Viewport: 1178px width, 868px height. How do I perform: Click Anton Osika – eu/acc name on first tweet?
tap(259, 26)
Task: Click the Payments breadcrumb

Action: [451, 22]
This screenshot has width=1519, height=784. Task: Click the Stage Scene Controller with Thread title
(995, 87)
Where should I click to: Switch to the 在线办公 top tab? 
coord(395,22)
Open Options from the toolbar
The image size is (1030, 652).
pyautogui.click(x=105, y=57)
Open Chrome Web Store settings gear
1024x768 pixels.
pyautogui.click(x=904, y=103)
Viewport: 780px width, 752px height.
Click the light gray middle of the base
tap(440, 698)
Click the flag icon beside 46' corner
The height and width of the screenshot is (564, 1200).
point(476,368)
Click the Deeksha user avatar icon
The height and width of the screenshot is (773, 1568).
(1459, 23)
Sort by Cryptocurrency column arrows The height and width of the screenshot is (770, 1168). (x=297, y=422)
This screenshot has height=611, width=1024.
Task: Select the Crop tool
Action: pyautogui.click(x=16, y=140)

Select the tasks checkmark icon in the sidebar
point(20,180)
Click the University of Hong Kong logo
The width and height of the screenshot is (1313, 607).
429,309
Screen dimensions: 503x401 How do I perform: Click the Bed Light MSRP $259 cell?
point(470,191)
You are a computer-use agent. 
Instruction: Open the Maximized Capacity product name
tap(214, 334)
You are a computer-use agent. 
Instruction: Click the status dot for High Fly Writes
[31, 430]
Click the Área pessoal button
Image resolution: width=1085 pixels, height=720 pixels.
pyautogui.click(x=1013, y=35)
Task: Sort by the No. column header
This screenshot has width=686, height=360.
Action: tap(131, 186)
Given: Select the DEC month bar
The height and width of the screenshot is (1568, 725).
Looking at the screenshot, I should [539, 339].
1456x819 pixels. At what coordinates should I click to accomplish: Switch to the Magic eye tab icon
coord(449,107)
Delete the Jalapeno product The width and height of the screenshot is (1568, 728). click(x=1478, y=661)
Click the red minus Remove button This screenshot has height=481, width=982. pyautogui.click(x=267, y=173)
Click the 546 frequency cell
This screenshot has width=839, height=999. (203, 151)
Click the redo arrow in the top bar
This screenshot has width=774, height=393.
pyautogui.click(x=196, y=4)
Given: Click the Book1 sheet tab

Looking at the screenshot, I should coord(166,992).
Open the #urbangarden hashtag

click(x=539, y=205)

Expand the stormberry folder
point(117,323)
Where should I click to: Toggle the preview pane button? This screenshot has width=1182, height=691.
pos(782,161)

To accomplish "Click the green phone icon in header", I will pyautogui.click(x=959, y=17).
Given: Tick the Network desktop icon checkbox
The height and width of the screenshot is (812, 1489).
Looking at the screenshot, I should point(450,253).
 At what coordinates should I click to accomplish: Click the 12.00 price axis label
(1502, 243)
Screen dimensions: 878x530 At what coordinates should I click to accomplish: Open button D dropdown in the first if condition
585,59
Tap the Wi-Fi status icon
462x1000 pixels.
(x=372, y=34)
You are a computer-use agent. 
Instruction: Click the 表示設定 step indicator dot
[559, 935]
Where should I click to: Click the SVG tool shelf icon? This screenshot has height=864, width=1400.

*CONSEGNA*. Inserisci in una lista JSON di stringhe le righe dei record, dalla riga che contiene "Click the flag icon beside 46' corner" fino a quella che contiene "Action: pyautogui.click(x=16, y=140)", entrambe incluse. Metti una stringa per ogni riga e tralascia le righe vuote.

*SOLUZIONE*.
[
  "Click the flag icon beside 46' corner",
  "The height and width of the screenshot is (564, 1200).",
  "point(476,368)",
  "Click the Deeksha user avatar icon",
  "The height and width of the screenshot is (773, 1568).",
  "(1459, 23)",
  "Sort by Cryptocurrency column arrows The height and width of the screenshot is (770, 1168). (x=297, y=422)",
  "This screenshot has height=611, width=1024.",
  "Task: Select the Crop tool",
  "Action: pyautogui.click(x=16, y=140)"
]